Rewrite the lines below as a Markdown table with two columns, Number and Line, leaving out any blank lines.

┏━━

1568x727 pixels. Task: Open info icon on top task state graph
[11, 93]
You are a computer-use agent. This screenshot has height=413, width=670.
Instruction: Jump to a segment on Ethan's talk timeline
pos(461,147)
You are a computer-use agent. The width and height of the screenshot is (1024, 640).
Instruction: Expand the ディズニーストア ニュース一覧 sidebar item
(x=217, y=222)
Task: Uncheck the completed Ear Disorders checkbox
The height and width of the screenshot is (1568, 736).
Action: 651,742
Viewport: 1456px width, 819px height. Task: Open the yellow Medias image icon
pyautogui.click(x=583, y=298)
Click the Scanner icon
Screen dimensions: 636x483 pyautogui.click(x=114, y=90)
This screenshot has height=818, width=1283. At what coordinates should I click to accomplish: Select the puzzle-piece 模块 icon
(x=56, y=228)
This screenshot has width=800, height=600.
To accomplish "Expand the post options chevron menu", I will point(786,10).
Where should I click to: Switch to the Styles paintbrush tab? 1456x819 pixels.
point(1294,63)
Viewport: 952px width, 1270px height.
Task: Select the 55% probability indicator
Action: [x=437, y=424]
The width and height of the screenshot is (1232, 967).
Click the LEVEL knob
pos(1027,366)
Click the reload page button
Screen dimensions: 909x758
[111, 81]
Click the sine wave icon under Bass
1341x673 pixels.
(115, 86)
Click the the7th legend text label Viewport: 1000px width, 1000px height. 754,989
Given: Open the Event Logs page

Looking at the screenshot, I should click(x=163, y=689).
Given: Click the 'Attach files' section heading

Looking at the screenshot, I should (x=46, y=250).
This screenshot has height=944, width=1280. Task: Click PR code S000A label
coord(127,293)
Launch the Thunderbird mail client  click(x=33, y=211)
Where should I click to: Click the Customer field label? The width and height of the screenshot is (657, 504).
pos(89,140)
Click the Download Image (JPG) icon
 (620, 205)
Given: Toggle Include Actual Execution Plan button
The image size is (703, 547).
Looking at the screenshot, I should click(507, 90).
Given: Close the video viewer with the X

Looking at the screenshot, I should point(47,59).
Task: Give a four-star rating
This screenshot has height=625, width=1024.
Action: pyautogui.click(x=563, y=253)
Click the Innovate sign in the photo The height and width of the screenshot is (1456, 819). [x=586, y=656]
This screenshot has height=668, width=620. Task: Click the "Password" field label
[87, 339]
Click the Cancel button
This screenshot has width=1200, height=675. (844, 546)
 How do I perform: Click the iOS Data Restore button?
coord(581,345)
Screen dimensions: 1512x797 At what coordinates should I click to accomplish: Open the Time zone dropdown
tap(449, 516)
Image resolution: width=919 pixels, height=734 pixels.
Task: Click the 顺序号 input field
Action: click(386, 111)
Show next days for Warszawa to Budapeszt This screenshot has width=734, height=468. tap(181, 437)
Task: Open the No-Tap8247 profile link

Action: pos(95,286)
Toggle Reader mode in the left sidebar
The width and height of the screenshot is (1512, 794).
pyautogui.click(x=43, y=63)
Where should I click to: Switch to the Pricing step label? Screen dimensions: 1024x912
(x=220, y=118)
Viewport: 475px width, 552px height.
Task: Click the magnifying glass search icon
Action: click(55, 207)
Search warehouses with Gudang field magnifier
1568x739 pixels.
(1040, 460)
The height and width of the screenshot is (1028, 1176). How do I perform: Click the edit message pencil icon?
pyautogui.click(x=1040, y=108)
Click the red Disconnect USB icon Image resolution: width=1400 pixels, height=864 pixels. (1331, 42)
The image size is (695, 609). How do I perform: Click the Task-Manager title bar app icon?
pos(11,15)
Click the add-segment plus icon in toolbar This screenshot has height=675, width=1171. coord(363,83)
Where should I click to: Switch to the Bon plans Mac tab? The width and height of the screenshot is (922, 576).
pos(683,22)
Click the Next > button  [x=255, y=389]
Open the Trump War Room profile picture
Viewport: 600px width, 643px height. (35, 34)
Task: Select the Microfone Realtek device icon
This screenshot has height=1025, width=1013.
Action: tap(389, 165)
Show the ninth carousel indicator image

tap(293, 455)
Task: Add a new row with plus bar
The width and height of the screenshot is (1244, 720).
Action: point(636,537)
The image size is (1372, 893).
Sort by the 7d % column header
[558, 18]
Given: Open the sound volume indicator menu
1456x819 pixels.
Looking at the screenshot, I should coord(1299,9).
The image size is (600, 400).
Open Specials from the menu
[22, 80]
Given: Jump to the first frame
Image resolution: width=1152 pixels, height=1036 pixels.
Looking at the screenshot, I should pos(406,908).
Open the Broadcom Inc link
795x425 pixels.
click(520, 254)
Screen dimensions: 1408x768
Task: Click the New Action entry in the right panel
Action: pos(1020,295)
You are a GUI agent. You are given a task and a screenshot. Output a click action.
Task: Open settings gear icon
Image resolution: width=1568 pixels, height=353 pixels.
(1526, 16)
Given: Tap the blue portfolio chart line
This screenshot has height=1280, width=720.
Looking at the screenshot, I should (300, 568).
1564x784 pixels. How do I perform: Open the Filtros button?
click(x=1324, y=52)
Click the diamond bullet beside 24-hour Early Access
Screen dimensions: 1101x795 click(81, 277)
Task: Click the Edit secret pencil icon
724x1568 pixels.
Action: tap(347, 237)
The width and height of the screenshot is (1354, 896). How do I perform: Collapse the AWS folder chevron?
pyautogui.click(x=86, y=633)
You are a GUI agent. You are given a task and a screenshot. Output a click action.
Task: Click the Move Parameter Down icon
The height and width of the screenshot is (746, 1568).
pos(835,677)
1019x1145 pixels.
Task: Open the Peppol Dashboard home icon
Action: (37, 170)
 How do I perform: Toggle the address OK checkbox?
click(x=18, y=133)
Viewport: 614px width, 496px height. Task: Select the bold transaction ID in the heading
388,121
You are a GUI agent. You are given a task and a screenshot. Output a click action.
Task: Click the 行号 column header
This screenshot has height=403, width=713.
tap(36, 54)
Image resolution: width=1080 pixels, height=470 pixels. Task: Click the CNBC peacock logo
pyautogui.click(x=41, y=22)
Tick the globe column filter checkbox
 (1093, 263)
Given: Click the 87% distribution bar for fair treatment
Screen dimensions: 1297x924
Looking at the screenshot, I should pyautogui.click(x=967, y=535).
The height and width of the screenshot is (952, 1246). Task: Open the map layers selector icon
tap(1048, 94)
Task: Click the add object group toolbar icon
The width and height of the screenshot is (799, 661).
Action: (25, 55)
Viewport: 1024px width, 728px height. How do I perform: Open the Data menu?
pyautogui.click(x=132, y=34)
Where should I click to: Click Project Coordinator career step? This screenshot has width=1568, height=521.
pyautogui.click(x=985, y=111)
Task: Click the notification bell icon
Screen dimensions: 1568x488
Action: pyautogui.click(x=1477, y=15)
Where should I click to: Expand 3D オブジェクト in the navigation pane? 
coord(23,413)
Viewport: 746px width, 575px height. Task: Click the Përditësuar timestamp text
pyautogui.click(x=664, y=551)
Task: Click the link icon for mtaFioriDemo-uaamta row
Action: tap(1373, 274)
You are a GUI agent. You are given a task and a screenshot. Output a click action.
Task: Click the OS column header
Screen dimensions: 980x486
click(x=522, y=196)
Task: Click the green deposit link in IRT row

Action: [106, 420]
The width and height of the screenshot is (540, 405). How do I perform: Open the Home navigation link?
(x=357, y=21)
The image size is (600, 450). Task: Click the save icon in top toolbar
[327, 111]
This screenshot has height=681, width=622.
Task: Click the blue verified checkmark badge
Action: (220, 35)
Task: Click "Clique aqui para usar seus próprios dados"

┗━━

■ Result for this task ■
| Number | Line |
|---|---|
| 1 | 1568x727 pixels. Task: Open info icon on top task state graph |
| 2 | [11, 93] |
| 3 | You are a computer-use agent. This screenshot has height=413, width=670. |
| 4 | Instruction: Jump to a segment on Ethan's talk timeline |
| 5 | pos(461,147) |
| 6 | You are a computer-use agent. The width and height of the screenshot is (1024, 640). |
| 7 | Instruction: Expand the ディズニーストア ニュース一覧 sidebar item |
| 8 | (x=217, y=222) |
| 9 | Task: Uncheck the completed Ear Disorders checkbox |
| 10 | The height and width of the screenshot is (1568, 736). |
| 11 | Action: 651,742 |
| 12 | Viewport: 1456px width, 819px height. Task: Open the yellow Medias image icon |
| 13 | pyautogui.click(x=583, y=298) |
| 14 | Click the Scanner icon |
| 15 | Screen dimensions: 636x483 pyautogui.click(x=114, y=90) |
| 16 | This screenshot has height=818, width=1283. At what coordinates should I click to accomplish: Select the puzzle-piece 模块 icon |
| 17 | (x=56, y=228) |
| 18 | This screenshot has width=800, height=600. |
| 19 | To accomplish "Expand the post options chevron menu", I will point(786,10). |
| 20 | Where should I click to: Switch to the Styles paintbrush tab? 1456x819 pixels. |
| 21 | point(1294,63) |
| 22 | Viewport: 952px width, 1270px height. |
| 23 | Task: Select the 55% probability indicator |
| 24 | Action: [x=437, y=424] |
| 25 | The width and height of the screenshot is (1232, 967). |
| 26 | Click the LEVEL knob |
| 27 | pos(1027,366) |
| 28 | Click the reload page button |
| 29 | Screen dimensions: 909x758 |
| 30 | [111, 81] |
| 31 | Click the sine wave icon under Bass |
| 32 | 1341x673 pixels. |
| 33 | (115, 86) |
| 34 | Click the the7th legend text label Viewport: 1000px width, 1000px height. 754,989 |
| 35 | Given: Open the Event Logs page |
| 36 | Looking at the screenshot, I should click(x=163, y=689). |
| 37 | Given: Click the 'Attach files' section heading |
| 38 | Looking at the screenshot, I should (x=46, y=250). |
| 39 | This screenshot has height=944, width=1280. Task: Click PR code S000A label |
| 40 | coord(127,293) |
| 41 | Launch the Thunderbird mail client  click(x=33, y=211) |
| 42 | Where should I click to: Click the Customer field label? The width and height of the screenshot is (657, 504). |
| 43 | pos(89,140) |
| 44 | Click the Download Image (JPG) icon |
| 45 |  (620, 205) |
| 46 | Given: Toggle Include Actual Execution Plan button |
| 47 | The image size is (703, 547). |
| 48 | Looking at the screenshot, I should click(507, 90). |
| 49 | Given: Close the video viewer with the X |
| 50 | Looking at the screenshot, I should point(47,59). |
| 51 | Task: Give a four-star rating |
| 52 | This screenshot has height=625, width=1024. |
| 53 | Action: pyautogui.click(x=563, y=253) |
| 54 | Click the Innovate sign in the photo The height and width of the screenshot is (1456, 819). [x=586, y=656] |
| 55 | This screenshot has height=668, width=620. Task: Click the "Password" field label |
| 56 | [87, 339] |
| 57 | Click the Cancel button |
| 58 | This screenshot has width=1200, height=675. (844, 546) |
| 59 |  How do I perform: Click the iOS Data Restore button? |
| 60 | coord(581,345) |
| 61 | Screen dimensions: 1512x797 At what coordinates should I click to accomplish: Open the Time zone dropdown |
| 62 | tap(449, 516) |
| 63 | Image resolution: width=919 pixels, height=734 pixels. |
| 64 | Task: Click the 顺序号 input field |
| 65 | Action: click(386, 111) |
| 66 | Show next days for Warszawa to Budapeszt This screenshot has width=734, height=468. tap(181, 437) |
| 67 | Task: Open the No-Tap8247 profile link |
| 68 | Action: pos(95,286) |
| 69 | Toggle Reader mode in the left sidebar |
| 70 | The width and height of the screenshot is (1512, 794). |
| 71 | pyautogui.click(x=43, y=63) |
| 72 | Where should I click to: Switch to the Pricing step label? Screen dimensions: 1024x912 |
| 73 | (x=220, y=118) |
| 74 | Viewport: 475px width, 552px height. |
| 75 | Task: Click the magnifying glass search icon |
| 76 | Action: click(55, 207) |
| 77 | Search warehouses with Gudang field magnifier |
| 78 | 1568x739 pixels. |
| 79 | (1040, 460) |
| 80 | The height and width of the screenshot is (1028, 1176). How do I perform: Click the edit message pencil icon? |
| 81 | pyautogui.click(x=1040, y=108) |
| 82 | Click the red Disconnect USB icon Image resolution: width=1400 pixels, height=864 pixels. (1331, 42) |
| 83 | The image size is (695, 609). How do I perform: Click the Task-Manager title bar app icon? |
| 84 | pos(11,15) |
| 85 | Click the add-segment plus icon in toolbar This screenshot has height=675, width=1171. coord(363,83) |
| 86 | Where should I click to: Switch to the Bon plans Mac tab? The width and height of the screenshot is (922, 576). |
| 87 | pos(683,22) |
| 88 | Click the Next > button  [x=255, y=389] |
| 89 | Open the Trump War Room profile picture |
| 90 | Viewport: 600px width, 643px height. (35, 34) |
| 91 | Task: Select the Microfone Realtek device icon |
| 92 | This screenshot has height=1025, width=1013. |
| 93 | Action: tap(389, 165) |
| 94 | Show the ninth carousel indicator image |
| 95 | tap(293, 455) |
| 96 | Task: Add a new row with plus bar |
| 97 | The width and height of the screenshot is (1244, 720). |
| 98 | Action: point(636,537) |
| 99 | The image size is (1372, 893). |
| 100 | Sort by the 7d % column header |
| 101 | [558, 18] |
| 102 | Given: Open the sound volume indicator menu |
| 103 | 1456x819 pixels. |
| 104 | Looking at the screenshot, I should coord(1299,9). |
| 105 | The image size is (600, 400). |
| 106 | Open Specials from the menu |
| 107 | [22, 80] |
| 108 | Given: Jump to the first frame |
| 109 | Image resolution: width=1152 pixels, height=1036 pixels. |
| 110 | Looking at the screenshot, I should pos(406,908). |
| 111 | Open the Broadcom Inc link |
| 112 | 795x425 pixels. |
| 113 | click(520, 254) |
| 114 | Screen dimensions: 1408x768 |
| 115 | Task: Click the New Action entry in the right panel |
| 116 | Action: pos(1020,295) |
| 117 | You are a GUI agent. You are given a task and a screenshot. Output a click action. |
| 118 | Task: Open settings gear icon |
| 119 | Image resolution: width=1568 pixels, height=353 pixels. |
| 120 | (1526, 16) |
| 121 | Given: Tap the blue portfolio chart line |
| 122 | This screenshot has height=1280, width=720. |
| 123 | Looking at the screenshot, I should (300, 568). |
| 124 | 1564x784 pixels. How do I perform: Open the Filtros button? |
| 125 | click(x=1324, y=52) |
| 126 | Click the diamond bullet beside 24-hour Early Access |
| 127 | Screen dimensions: 1101x795 click(81, 277) |
| 128 | Task: Click the Edit secret pencil icon |
| 129 | 724x1568 pixels. |
| 130 | Action: tap(347, 237) |
| 131 | The width and height of the screenshot is (1354, 896). How do I perform: Collapse the AWS folder chevron? |
| 132 | pyautogui.click(x=86, y=633) |
| 133 | You are a GUI agent. You are given a task and a screenshot. Output a click action. |
| 134 | Task: Click the Move Parameter Down icon |
| 135 | The height and width of the screenshot is (746, 1568). |
| 136 | pos(835,677) |
| 137 | 1019x1145 pixels. |
| 138 | Task: Open the Peppol Dashboard home icon |
| 139 | Action: (37, 170) |
| 140 |  How do I perform: Toggle the address OK checkbox? |
| 141 | click(x=18, y=133) |
| 142 | Viewport: 614px width, 496px height. Task: Select the bold transaction ID in the heading |
| 143 | 388,121 |
| 144 | You are a GUI agent. You are given a task and a screenshot. Output a click action. |
| 145 | Task: Click the 行号 column header |
| 146 | This screenshot has height=403, width=713. |
| 147 | tap(36, 54) |
| 148 | Image resolution: width=1080 pixels, height=470 pixels. Task: Click the CNBC peacock logo |
| 149 | pyautogui.click(x=41, y=22) |
| 150 | Tick the globe column filter checkbox |
| 151 |  (1093, 263) |
| 152 | Given: Click the 87% distribution bar for fair treatment |
| 153 | Screen dimensions: 1297x924 |
| 154 | Looking at the screenshot, I should pyautogui.click(x=967, y=535). |
| 155 | The height and width of the screenshot is (952, 1246). Task: Open the map layers selector icon |
| 156 | tap(1048, 94) |
| 157 | Task: Click the add object group toolbar icon |
| 158 | The width and height of the screenshot is (799, 661). |
| 159 | Action: (25, 55) |
| 160 | Viewport: 1024px width, 728px height. How do I perform: Open the Data menu? |
| 161 | pyautogui.click(x=132, y=34) |
| 162 | Where should I click to: Click Project Coordinator career step? This screenshot has width=1568, height=521. |
| 163 | pyautogui.click(x=985, y=111) |
| 164 | Task: Click the notification bell icon |
| 165 | Screen dimensions: 1568x488 |
| 166 | Action: pyautogui.click(x=1477, y=15) |
| 167 | Where should I click to: Expand 3D オブジェクト in the navigation pane?  |
| 168 | coord(23,413) |
| 169 | Viewport: 746px width, 575px height. Task: Click the Përditësuar timestamp text |
| 170 | pyautogui.click(x=664, y=551) |
| 171 | Task: Click the link icon for mtaFioriDemo-uaamta row |
| 172 | Action: tap(1373, 274) |
| 173 | You are a GUI agent. You are given a task and a screenshot. Output a click action. |
| 174 | Task: Click the OS column header |
| 175 | Screen dimensions: 980x486 |
| 176 | click(x=522, y=196) |
| 177 | Task: Click the green deposit link in IRT row |
| 178 | Action: [106, 420] |
| 179 | The width and height of the screenshot is (540, 405). How do I perform: Open the Home navigation link? |
| 180 | (x=357, y=21) |
| 181 | The image size is (600, 450). Task: Click the save icon in top toolbar |
| 182 | [327, 111] |
| 183 | This screenshot has height=681, width=622. |
| 184 | Task: Click the blue verified checkmark badge |
| 185 | Action: (220, 35) |
| 186 | Task: Click "Clique aqui para usar seus próprios dados" |